Auslagen, die vom Landschulheim für die Schülerin und den Schüler gemacht werden müssen, werden teils in dem vierteljährlichen Kontoauszug der Buchhaltung verrechnet, teils von dem Vorschuss bestritten, der dem Familienhaupt laut Aufnahmevertrag Ziffer 8b von den Eltern gezahlt wird.
Lehrbücher, Hefte etc. können die Schülerinnen und Schüler bei unserer "Kaufmännischen Gilde" beziehen. Diese Gilde leitet unser Wirtschaftsleiter. Jeweils nach Quartalsschlusserhalten die Eltern eine gesonderte Rechnung.
Lernmittelfreiheit:
Unsere Schüler kommen in den Genuss der gesetzlich geregelten "Lernmittelfreiheit".
Für Beschädigungen und Verluste an den vom Land Hessen zur Verfügung gestellten
Lernmittel (Schulbücher) haften die Eltern.
Wäsche:
Alle Wäschestücke müssen mit Namen versehen sein. Einige Schüler schicken die Wäsche jeweils nach Hause. Die Wäsche kann aber auch regelmäßig einer Wäscherei übergeben werden. Pauschalbetrag monatlich Euro 15,50 (ohne die Monate Juli und August). Das Bügeln und die kleinen Reparaturen, wie Strümpfe stopfen und Annähen von Knöpfen, sind in diesem Betrag inbegriffen.
Taschengeld:
Das Taschengeld ist von der Elternversammlung folgendermaßen geregelt worden: Die Schüler der Klassen 5 bis 7 erhalten wöchentlich Euro 6,00, die Schüler der Klassen 8 bis 10 bekommen Euro 7,00. Vom Taschengeld müssen nur kleine Privatbedürfnisse bestritten werden (Getränke, Eis usw.).

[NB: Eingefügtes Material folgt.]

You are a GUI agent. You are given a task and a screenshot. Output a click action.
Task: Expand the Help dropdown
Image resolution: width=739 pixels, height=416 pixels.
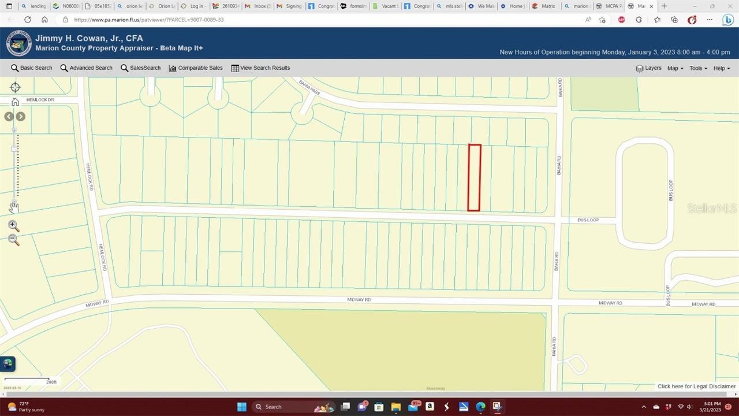pos(721,68)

An Bargeld darf ein Schüler nach Rückkehr aus den Ferien oder dem verlängerten Wochenende in Nordeck in keinem Fall mehr als Euro 6,00 bzw. Euro 7,00 besitzen. Größere Beträge, Sparbücher und Sparbüchsen müssen dem Familienhaupt zur Verwahrung übergeben werden. Die Eltern übernehmen gemäß Ziffer 7 des Aufnahmevertrages die Verantwortung dafür, dass dem Schüler ohne Wissen des Landschulheims über diese Bestimmungen hinaus auf keine Weise Geld zur Verfügung gestellt wird.
Benötigt das Kind für außergewöhnliche Fälle Geld, so ist es dem Familienhaupt zu übersenden, in keinem Fall dem Kind selbst. Während der Schulzeit soll also den Kindern kein Geld direkt zugesandt werden, auch nicht von Großeltern oder Tanten.